Robert A. Figlin, MD: So, Elizabeth, we’ve moved from a conversation about fourth- and third-line therapy to a conversation about using checkpoint inhibitors in the frontline setting. And, clearly, our colleagues in the community see many patients who are found to have resected disease with what is otherwise called high-risk resected disease in the absence of metastases. And I’m sure they’re wondering what the status of the world is in relationship to what we have to offer those patients. Currently, in 2016, it’s put a person on a trial, but maybe there’s something around the corner. Thoughts about that?

Elizabeth R. Plimack, MD, MS: I think it didn’t take us long to take those VEGF TKIs from the metastatic setting and move them into the adjuvant setting. The issue with the adjuvant, it takes many years for those trials to read out. So, we just saw the ASSURE data last year, which was unfortunately negative. We have many more trials that are going to read out, but we all think the results are likely to be similar. It, of course, makes sense now that we have active IO agents to think about using those in the neoadjuvant and perioperative setting.
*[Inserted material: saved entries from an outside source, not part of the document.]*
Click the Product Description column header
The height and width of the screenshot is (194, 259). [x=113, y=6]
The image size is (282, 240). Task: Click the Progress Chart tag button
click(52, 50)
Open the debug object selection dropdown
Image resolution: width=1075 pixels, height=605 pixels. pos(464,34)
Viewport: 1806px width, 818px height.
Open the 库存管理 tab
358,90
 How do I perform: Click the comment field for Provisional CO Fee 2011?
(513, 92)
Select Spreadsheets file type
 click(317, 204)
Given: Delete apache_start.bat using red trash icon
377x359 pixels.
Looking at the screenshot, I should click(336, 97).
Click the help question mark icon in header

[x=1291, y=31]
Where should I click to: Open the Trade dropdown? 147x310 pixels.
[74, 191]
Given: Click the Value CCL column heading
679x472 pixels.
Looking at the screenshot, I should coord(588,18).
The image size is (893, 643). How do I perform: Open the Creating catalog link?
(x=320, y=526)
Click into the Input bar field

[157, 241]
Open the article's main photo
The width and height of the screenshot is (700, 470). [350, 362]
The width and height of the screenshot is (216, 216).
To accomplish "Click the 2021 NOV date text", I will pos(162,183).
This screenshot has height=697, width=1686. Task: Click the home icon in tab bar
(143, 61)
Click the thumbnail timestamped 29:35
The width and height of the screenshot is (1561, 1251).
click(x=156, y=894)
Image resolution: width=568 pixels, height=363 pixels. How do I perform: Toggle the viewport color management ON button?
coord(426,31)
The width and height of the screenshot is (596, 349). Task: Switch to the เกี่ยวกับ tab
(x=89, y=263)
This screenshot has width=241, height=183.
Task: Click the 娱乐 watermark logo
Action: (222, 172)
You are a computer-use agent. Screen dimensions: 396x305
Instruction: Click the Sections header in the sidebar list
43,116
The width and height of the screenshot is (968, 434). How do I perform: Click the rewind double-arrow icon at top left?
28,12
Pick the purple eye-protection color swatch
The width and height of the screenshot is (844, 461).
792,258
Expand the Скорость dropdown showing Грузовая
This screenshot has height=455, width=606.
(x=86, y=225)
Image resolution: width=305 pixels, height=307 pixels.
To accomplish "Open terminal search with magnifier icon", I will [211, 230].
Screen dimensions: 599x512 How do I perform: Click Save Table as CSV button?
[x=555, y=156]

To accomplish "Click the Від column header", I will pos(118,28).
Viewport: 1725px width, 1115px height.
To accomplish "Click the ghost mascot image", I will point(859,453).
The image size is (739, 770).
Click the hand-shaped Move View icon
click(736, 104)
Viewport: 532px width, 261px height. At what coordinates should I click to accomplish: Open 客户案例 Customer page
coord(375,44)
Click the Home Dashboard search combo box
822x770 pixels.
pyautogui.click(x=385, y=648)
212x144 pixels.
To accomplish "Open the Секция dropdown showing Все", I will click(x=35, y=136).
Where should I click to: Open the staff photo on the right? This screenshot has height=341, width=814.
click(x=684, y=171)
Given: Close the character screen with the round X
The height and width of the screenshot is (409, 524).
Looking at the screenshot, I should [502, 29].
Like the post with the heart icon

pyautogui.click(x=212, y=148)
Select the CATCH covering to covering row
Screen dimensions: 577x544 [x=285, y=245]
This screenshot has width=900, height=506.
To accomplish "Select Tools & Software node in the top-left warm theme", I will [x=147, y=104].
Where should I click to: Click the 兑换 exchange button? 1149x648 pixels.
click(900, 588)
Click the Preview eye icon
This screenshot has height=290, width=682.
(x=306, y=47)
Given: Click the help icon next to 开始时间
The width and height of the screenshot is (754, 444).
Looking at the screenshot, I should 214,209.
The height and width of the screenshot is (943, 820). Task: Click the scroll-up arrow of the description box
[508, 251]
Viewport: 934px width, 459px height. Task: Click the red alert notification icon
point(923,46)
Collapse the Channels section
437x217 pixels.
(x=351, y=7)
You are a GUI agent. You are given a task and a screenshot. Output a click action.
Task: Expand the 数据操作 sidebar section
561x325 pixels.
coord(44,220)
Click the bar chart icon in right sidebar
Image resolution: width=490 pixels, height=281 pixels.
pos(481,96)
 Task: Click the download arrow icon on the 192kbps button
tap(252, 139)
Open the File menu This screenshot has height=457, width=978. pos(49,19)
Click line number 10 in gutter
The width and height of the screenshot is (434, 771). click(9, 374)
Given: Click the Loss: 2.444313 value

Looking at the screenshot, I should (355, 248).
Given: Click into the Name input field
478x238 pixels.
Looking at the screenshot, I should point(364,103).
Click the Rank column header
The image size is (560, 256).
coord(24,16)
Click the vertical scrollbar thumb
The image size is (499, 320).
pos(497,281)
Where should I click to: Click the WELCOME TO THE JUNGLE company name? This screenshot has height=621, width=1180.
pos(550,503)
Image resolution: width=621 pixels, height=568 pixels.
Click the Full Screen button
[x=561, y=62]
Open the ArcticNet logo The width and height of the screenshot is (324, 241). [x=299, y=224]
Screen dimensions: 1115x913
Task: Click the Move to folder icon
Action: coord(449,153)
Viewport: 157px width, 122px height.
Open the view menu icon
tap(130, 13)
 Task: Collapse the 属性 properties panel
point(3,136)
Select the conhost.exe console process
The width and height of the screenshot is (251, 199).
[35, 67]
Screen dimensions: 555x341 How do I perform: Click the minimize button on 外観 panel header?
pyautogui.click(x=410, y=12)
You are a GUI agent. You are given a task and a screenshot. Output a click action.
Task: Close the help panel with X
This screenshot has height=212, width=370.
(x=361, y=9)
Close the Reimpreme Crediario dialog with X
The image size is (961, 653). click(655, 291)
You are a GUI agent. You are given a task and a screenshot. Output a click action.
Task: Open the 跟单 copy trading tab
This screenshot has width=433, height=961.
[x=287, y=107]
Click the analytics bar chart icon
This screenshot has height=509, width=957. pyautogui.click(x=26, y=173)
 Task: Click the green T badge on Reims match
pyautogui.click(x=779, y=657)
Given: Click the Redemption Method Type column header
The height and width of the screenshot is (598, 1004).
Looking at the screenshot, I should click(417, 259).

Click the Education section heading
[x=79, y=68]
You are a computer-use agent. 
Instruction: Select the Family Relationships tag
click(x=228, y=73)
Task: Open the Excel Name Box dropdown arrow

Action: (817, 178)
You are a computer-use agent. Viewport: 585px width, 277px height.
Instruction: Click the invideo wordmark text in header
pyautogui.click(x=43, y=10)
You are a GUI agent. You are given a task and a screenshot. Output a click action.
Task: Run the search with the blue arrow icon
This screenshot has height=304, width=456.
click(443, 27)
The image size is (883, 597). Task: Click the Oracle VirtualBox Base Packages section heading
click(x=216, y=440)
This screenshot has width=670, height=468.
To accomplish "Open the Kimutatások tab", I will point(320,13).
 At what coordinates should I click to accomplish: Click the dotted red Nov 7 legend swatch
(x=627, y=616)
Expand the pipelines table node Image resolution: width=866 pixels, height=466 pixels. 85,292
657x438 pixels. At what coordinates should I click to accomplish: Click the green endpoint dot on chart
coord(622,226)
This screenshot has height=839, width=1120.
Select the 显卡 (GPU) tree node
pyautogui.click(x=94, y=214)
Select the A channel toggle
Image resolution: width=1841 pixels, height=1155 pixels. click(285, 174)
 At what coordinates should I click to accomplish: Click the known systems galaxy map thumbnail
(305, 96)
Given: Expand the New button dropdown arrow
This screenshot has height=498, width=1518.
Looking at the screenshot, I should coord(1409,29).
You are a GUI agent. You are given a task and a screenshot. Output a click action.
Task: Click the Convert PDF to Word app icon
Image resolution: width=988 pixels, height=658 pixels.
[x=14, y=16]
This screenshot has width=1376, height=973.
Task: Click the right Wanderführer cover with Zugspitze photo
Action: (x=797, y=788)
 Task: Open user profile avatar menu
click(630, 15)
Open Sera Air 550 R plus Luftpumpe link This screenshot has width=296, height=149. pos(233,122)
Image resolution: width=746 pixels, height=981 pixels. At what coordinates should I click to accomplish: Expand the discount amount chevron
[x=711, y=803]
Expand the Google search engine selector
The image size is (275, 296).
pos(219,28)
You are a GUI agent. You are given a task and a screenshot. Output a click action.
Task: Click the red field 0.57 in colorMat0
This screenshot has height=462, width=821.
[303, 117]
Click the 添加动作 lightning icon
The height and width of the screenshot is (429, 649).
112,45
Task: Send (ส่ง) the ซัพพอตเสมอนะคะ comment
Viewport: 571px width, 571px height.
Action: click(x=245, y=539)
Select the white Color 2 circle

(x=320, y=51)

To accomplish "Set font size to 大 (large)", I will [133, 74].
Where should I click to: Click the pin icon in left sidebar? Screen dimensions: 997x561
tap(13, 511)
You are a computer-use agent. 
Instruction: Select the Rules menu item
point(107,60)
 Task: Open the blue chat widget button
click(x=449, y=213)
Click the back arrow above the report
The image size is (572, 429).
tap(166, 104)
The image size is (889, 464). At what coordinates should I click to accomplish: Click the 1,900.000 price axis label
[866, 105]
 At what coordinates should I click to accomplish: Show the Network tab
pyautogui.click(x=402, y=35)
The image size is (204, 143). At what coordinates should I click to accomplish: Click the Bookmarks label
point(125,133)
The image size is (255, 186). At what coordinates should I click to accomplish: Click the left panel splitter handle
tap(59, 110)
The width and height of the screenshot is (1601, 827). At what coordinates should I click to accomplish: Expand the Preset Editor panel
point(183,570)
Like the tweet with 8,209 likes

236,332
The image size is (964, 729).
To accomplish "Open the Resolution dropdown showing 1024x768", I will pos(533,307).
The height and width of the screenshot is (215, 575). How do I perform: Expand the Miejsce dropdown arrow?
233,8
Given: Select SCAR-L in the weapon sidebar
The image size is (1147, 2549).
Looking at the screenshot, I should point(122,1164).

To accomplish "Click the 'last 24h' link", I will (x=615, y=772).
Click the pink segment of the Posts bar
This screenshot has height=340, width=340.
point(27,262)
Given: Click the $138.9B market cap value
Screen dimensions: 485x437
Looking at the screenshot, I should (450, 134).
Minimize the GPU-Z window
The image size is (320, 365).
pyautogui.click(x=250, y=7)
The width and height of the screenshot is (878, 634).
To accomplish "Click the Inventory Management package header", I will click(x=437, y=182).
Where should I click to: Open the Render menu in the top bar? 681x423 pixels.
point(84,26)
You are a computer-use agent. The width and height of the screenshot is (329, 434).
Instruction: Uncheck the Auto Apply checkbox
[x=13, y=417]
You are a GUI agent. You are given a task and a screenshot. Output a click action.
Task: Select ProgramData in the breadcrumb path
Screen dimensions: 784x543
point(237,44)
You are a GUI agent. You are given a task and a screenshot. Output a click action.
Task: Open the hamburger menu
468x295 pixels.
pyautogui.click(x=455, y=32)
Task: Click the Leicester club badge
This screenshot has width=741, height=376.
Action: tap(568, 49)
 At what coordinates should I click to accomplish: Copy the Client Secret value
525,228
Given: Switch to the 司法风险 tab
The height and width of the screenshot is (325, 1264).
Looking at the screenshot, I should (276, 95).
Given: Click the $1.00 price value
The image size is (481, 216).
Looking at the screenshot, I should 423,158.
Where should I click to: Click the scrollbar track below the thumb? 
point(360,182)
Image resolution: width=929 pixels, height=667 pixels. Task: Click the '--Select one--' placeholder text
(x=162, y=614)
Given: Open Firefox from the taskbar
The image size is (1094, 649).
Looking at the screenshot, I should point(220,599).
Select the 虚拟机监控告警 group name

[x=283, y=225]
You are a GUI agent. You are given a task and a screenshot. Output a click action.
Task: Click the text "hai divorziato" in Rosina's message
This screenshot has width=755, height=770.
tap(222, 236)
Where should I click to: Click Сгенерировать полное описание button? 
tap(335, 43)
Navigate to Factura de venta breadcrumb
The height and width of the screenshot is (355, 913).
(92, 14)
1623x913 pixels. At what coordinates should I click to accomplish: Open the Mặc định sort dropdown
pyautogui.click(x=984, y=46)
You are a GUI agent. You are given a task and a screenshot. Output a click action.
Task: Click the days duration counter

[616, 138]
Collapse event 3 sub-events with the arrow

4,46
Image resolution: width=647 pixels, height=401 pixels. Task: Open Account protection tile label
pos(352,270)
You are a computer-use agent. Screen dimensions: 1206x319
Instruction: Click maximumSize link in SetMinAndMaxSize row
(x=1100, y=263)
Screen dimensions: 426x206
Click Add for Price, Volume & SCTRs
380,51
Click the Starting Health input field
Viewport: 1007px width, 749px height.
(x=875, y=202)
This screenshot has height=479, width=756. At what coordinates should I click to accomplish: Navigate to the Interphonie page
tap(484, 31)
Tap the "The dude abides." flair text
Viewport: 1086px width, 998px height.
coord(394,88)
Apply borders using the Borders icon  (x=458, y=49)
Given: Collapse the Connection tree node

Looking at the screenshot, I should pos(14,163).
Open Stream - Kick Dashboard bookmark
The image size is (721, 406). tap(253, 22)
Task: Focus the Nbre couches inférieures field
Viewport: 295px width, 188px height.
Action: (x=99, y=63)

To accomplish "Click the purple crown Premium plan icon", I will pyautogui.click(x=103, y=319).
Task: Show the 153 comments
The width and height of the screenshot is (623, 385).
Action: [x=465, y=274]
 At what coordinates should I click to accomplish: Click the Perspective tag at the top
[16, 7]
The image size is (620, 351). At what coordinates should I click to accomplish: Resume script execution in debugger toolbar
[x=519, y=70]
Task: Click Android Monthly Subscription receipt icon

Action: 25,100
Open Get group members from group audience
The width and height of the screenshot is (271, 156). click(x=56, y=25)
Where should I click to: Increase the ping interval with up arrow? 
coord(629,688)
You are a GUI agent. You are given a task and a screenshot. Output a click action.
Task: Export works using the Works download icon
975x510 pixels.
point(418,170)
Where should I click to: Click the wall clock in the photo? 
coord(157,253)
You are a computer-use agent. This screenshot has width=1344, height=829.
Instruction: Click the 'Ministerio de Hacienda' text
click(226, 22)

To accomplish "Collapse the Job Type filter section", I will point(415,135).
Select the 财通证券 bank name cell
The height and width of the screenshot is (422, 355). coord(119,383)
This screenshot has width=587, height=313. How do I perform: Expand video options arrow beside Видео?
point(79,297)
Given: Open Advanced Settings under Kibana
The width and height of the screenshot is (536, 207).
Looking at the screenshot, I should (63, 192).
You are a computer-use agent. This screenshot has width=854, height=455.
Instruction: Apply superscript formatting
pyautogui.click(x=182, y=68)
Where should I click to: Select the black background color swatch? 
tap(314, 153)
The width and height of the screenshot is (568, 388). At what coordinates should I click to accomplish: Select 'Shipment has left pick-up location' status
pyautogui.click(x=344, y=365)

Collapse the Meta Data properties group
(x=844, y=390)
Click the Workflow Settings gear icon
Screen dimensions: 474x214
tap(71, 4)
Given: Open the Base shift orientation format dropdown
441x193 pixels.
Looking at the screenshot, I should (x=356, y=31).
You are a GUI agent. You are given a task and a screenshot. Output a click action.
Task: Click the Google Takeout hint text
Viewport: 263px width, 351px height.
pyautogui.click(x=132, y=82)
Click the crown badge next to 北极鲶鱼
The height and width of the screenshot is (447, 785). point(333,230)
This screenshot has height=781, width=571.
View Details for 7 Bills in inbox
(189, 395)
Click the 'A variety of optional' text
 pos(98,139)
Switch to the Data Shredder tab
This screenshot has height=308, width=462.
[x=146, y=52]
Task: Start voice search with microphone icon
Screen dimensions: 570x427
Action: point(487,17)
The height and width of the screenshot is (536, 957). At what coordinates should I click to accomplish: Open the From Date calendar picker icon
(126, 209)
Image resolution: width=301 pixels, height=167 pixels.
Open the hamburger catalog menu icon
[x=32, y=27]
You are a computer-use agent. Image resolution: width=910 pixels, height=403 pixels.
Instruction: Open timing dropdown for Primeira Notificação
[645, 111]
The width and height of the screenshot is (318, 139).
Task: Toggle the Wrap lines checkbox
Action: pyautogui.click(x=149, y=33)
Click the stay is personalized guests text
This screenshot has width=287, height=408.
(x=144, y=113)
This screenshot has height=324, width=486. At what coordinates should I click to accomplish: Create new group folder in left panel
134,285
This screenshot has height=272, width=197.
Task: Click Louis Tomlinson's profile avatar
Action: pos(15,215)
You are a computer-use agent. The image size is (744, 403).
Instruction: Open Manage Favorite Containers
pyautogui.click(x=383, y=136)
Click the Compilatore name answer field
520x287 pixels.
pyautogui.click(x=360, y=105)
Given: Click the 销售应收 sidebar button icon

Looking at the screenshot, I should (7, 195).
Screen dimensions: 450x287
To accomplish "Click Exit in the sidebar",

I think one thing to keep in mind is the biology of the disease, which is that you need antigen and tumor for that interaction to happen. Whether that can still happen with micrometastatic disease in the resected setting or whether you need to give these IO agents a little bit before and a little bit after, we don’t know. Fortunately, there are two large phase III trials that are upcoming, hopefully, in the next few months. One is a pure adjuvant study of atezolizumab in resected high-risk renal cell carcinoma and another is more of a perioperative approach of nivolumab, giving a little bit before and then the rest after resection. So, I think we’ll look to those trials to see answers. Unfortunately, it will take a while.